Published in the July 27, 2016 edition


LYNNFIELD — The town’s dispute with 8 Needham Rd. homeowner Alexander Styller will be the subject of a Zoning Board of Appeals public hearing on Aug. 2 in the Lynnfield Middle School auditorium, beginning at 7:30 p.m.

Styller is appealing Building Inspector Jack Roberto’s cease and desist order seeking to prevent Styller from renting out his property “for lodging purposes on a short-term rental basis” because doing so violates the town’s zoning bylaws that prohibit short-term rentals in the single-family zoning district. These types of rentals are classified as a hotel, lodging or rooming house use.

The cease and desist order was issued after 33-year-old Keivan Heath of Randolph was shot and killed at a house party at the home on Sunday, May 29.

Police found Heath, a father of two children, suffering from multiple gunshot wounds after arriving at the scene, according to published reports. Heath was pronounced dead at Union Hospital.

Last week, Board of Selectmen Chairman Phil Crawford urged members of the public to attend next week’s meeting.

“Try and make it if you can,” said Crawford.

Selectman Dick Dalton echoed similar comments in a Facebook post.

“You need to attend this critically important meeting and urge your friends and neighbors to do so as well,” said Dalton. “The board will consider whether the property owner has the right to run an unlicensed boarding house (and) hotel in a residential neighborhood. The town has issued a cease and desist (order), which the property owner to this point has appealed and chosen to ignore. We all have to urge the ZBA to uphold the building inspector’s decision that the property owner is acting in total disregard of the town’s ordinances. We all have busy schedules with family and professional obligations, but please take the time to attend this meeting.”

Roberto stated in his cease and desist letter to Styller that a special permit only allows lodging house uses from the ZBA, and Styller has never received a special permit. The order also requires Styller to “remove all mention of the premises from the Airbnb website and any similar marketing platform.”

According to Styller’s appeal, he is going to request that the ZBA “vacate and overturn” the cease and desist order.

“In addition, Styller requests the Lynnfield Zoning Board of Appeals to make findings of fact to wit that the rental of Styller’s personal residence on a short-term basis does not constitute the operation of a hotel or lodging or rooming house as those terms are used in the zoning bylaws of the town of Lynnfield,” the appeal states.

Styller claimed in his appeal that he is no longer renting the home for parties and has updated his Airbnb account to reflect that change. Styller told the press in May that he rented out his 8 Needham Rd. home over Memorial Day weekend to a group of people for what he thought would be a small college reunion of about 20 people.

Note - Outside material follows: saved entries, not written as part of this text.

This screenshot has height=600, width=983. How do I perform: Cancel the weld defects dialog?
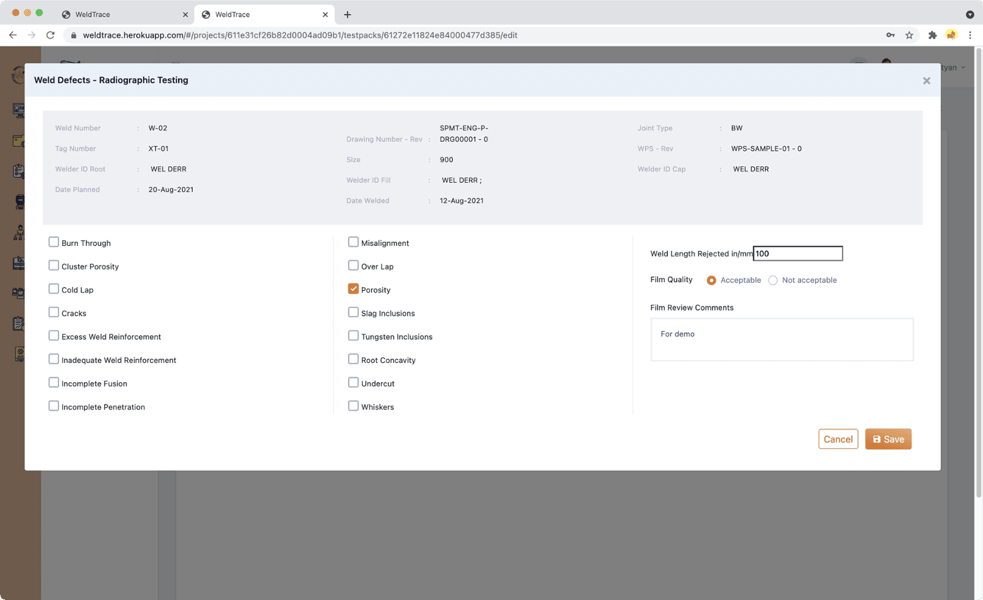pyautogui.click(x=838, y=439)
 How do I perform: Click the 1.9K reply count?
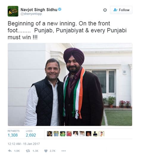tap(17, 151)
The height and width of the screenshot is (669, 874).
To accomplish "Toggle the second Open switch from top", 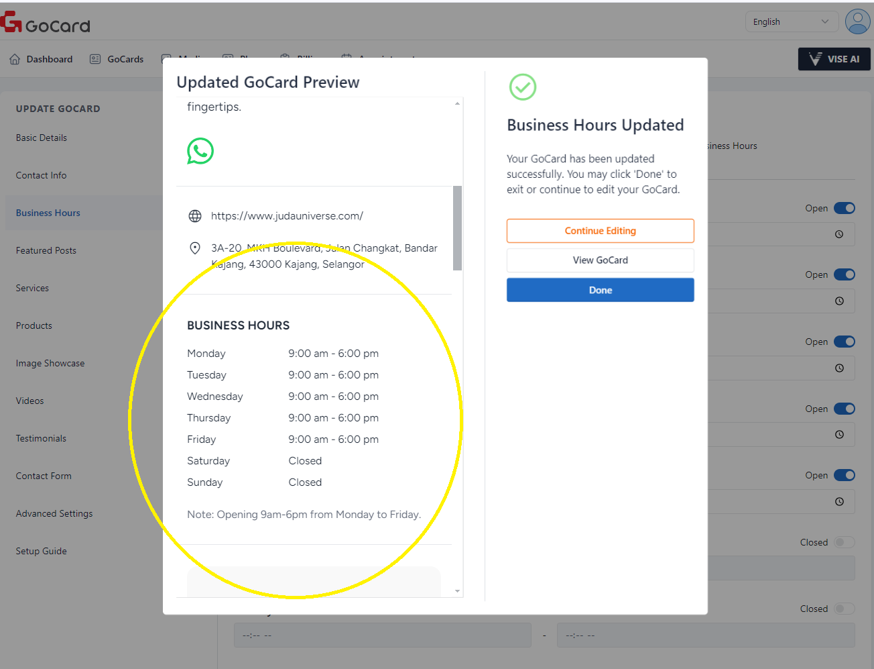I will tap(844, 274).
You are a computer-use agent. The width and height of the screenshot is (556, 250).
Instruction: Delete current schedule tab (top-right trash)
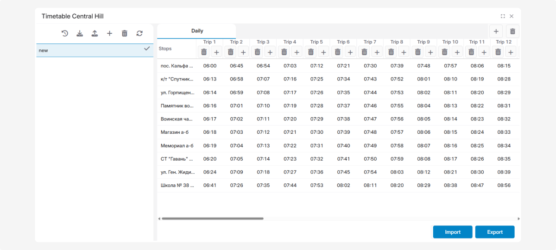(x=512, y=31)
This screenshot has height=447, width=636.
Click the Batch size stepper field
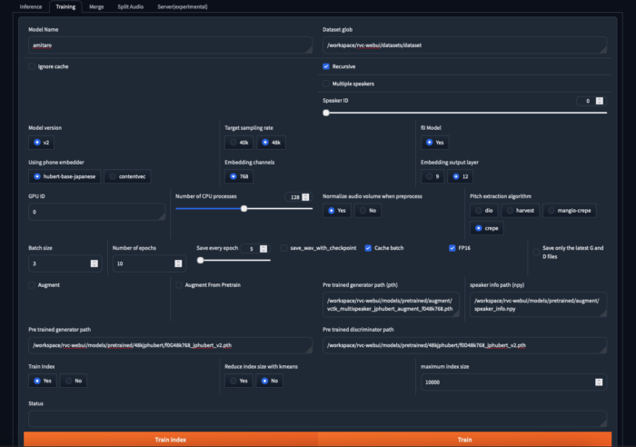tap(59, 263)
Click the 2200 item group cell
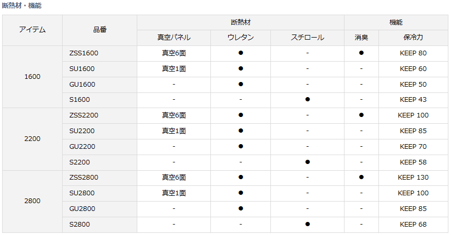Image resolution: width=451 pixels, height=235 pixels. click(32, 139)
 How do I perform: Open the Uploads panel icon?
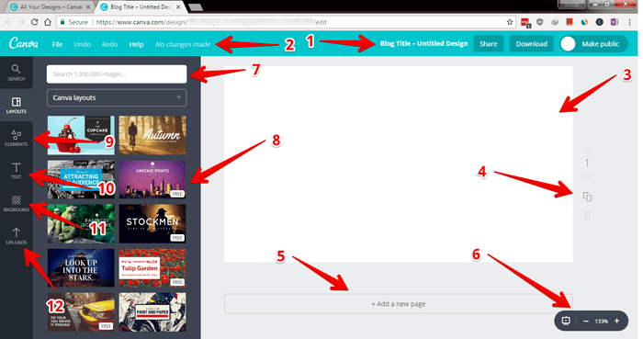(16, 236)
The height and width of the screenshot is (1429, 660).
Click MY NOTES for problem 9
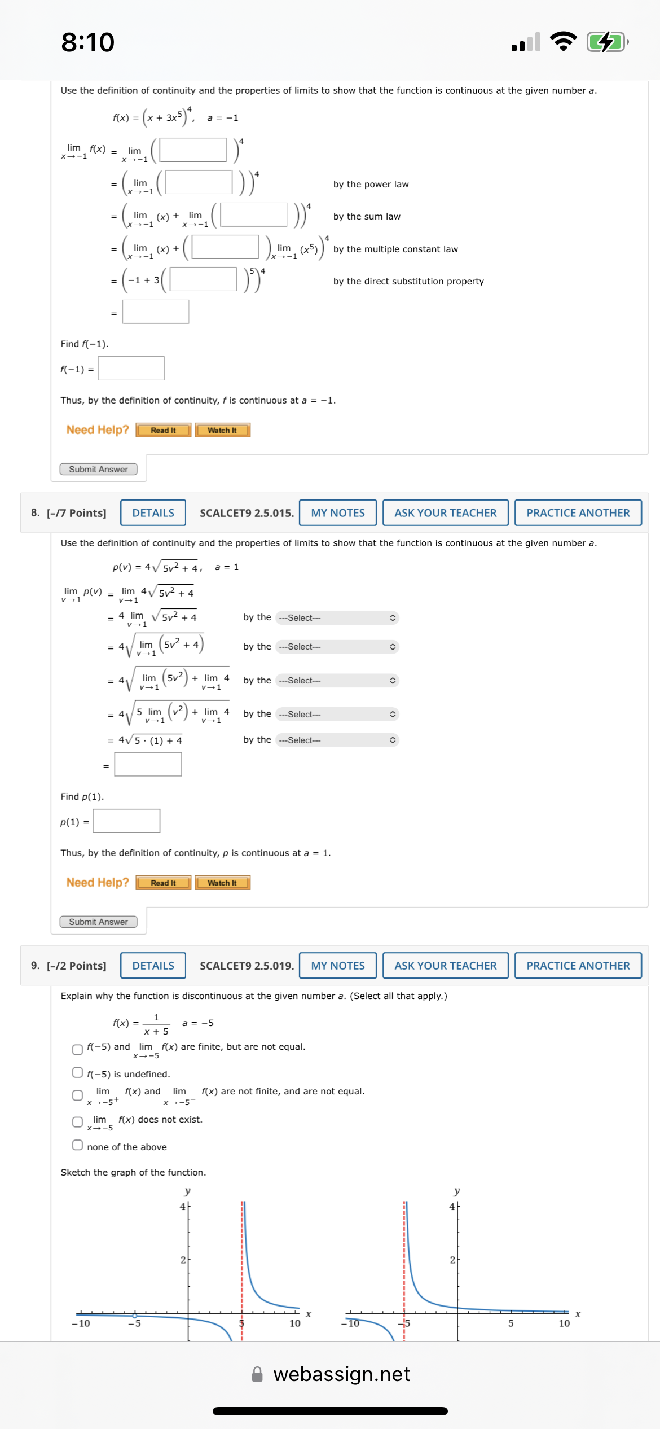pos(337,966)
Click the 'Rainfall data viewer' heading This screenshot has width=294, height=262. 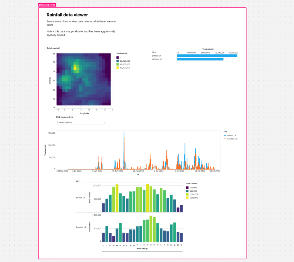(x=67, y=15)
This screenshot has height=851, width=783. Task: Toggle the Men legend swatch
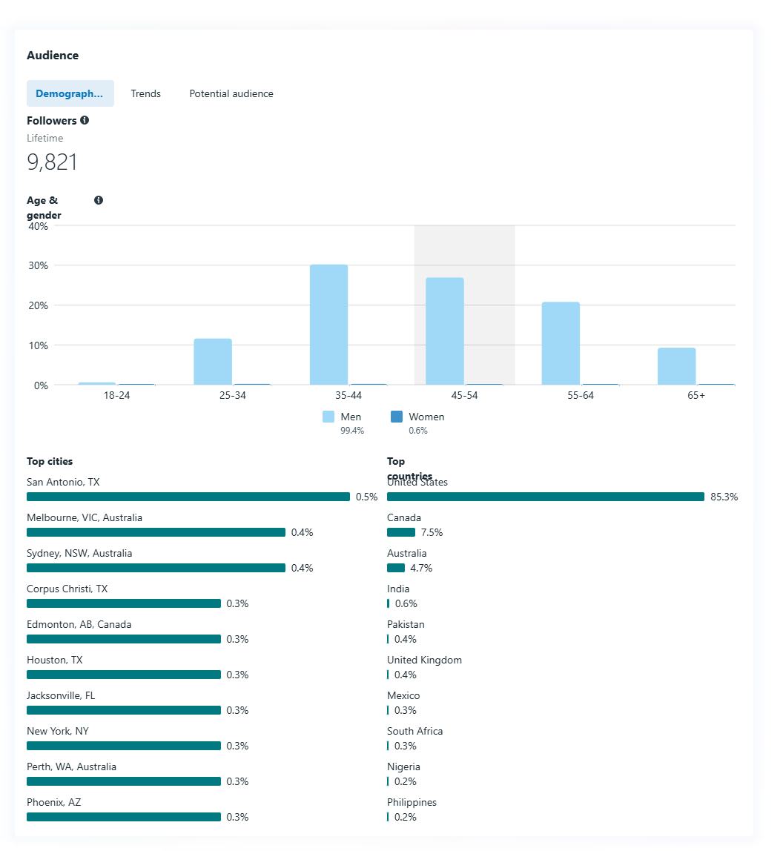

“At the time of the appeal, Styller only holds the property out for short-term vacation rentals,” reads the appeal. “The property is rented only for vacation type rentals ranging from two days (weekend rentals) to one month. Styller only rents the residence in its entirety — as a single unit to one renter.”

Styller claimed in the appeal he only rents out the home when he is on vacation and the rentals “are not regular.”

In the appeal, Styller argues the zoning bylaw’s Single Residence RC Zoning District “contains no express provision restricting the rental of a single-family residence as a whole — including vacation rentals.”

“Lynnfield does permit in the RC district, as an accessory use (allowed without a special permit), the regular renting of rooms or the furnishing of table board in a dwelling by prearrangement,” reads the appeal.

Styller based his appeal on several areas.

• Styller’s infrequent vacation rentals of his personal residence are expressly allowed by the Lynnfield zoning bylaws.

• Styller’s residence does not constitute a hotel as defined in the Lynnfield zoning bylaws or under Massachusetts’ law.

• Styller’s residence does not constitute a board or rooming house as defined in the Lynnfield zoning bylaws or under Massachusetts’ law.

• Styller’s residence does not constitute a lodging house as defined in the Lynnfield zoning bylaws or under Massachusetts’ law.